Et pourtant, dès le début des années 1990, les membres fondateurs d’ALTERFINANZ (qui sera rebaptisée etika en 2000) à savoir l’ASTM, le Cercle de coopération des ONG de développement, le Demeter Bond, la Fondation Caritas et la fondation Oeko-fonds réfléchissent à la mise en place d’un produit financier inspiré des expériences voisines. Un produit qui garantirait une transparence et une responsabilité à l’épargnant et qui proposerait des conditions de crédits favorables aux porteurs de projets, qu’ils soient des personnes physiques ou morales, issus du secteur marchand ou non-lucratif, à partir du moment où ceux-ci puissent justifier d’une plus-value sociale ou environnementale dans leur activité.
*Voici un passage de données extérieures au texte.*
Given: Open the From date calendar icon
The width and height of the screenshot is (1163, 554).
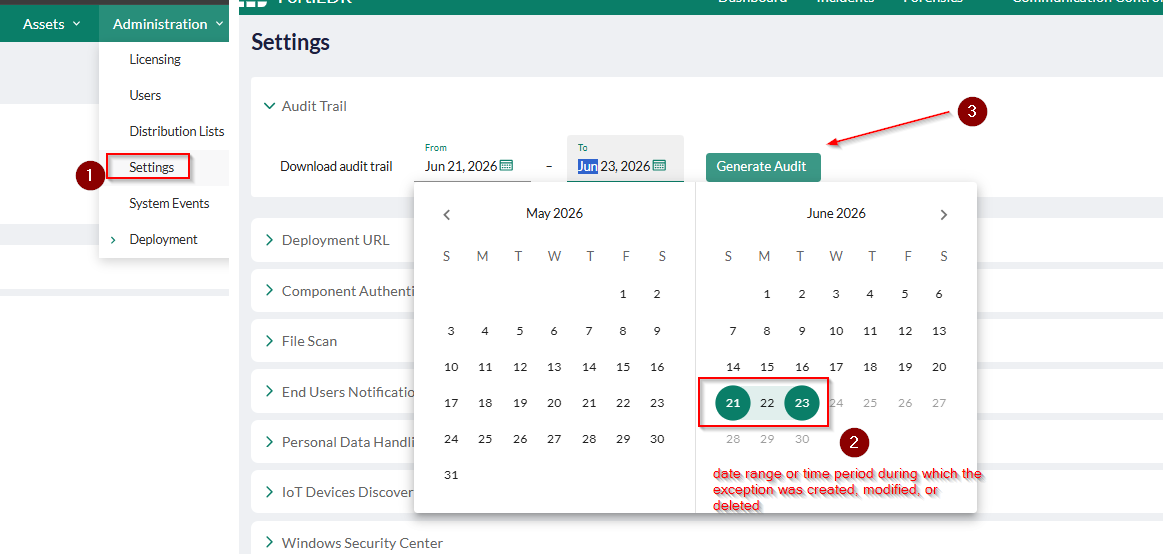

Les fondateurs étudient plusieurs scénarios pour la création de ce produit : l’idée de fondation d’une nouvelle banque ex nihilo (comme c’est le cas de la NewBank actuellement en Belgique, cf etika info 36 de septembre dernier) est vite abandonnée au regard des énormes ressources financières, logistiques et humaines qu’il faudrait mobiliser. Des contacts sont pris avec des banques sociales existantes, dont la Triodos déjà présente à l’époque aux Pays-Bas et en Belgique, mais là encore, il faut faire marche arrière car la taille du marché luxembourgeois ne justifie pas la création d’une filiale avec la charge d’un salaire, même à temps partiel.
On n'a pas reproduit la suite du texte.